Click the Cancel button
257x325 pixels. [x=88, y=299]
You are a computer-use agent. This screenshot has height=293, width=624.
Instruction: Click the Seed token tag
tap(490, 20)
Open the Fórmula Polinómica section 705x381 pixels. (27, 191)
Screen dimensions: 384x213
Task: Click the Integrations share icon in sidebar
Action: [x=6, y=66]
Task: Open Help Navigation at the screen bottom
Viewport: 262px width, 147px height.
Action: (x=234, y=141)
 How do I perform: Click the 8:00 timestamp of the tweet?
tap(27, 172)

□ □ □ □ □

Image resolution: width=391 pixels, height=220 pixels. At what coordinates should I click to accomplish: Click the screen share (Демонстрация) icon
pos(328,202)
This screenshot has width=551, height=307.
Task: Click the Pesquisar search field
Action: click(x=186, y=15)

□ □ □ □ □

Extract exactly and only the lines above from the line containing "Click the Cancel button" through the line containing "Task: Open Help", both end lines included.

Click the Cancel button
257x325 pixels. [x=88, y=299]
You are a computer-use agent. This screenshot has height=293, width=624.
Instruction: Click the Seed token tag
tap(490, 20)
Open the Fórmula Polinómica section 705x381 pixels. (27, 191)
Screen dimensions: 384x213
Task: Click the Integrations share icon in sidebar
Action: [x=6, y=66]
Task: Open Help Navigation at the screen bottom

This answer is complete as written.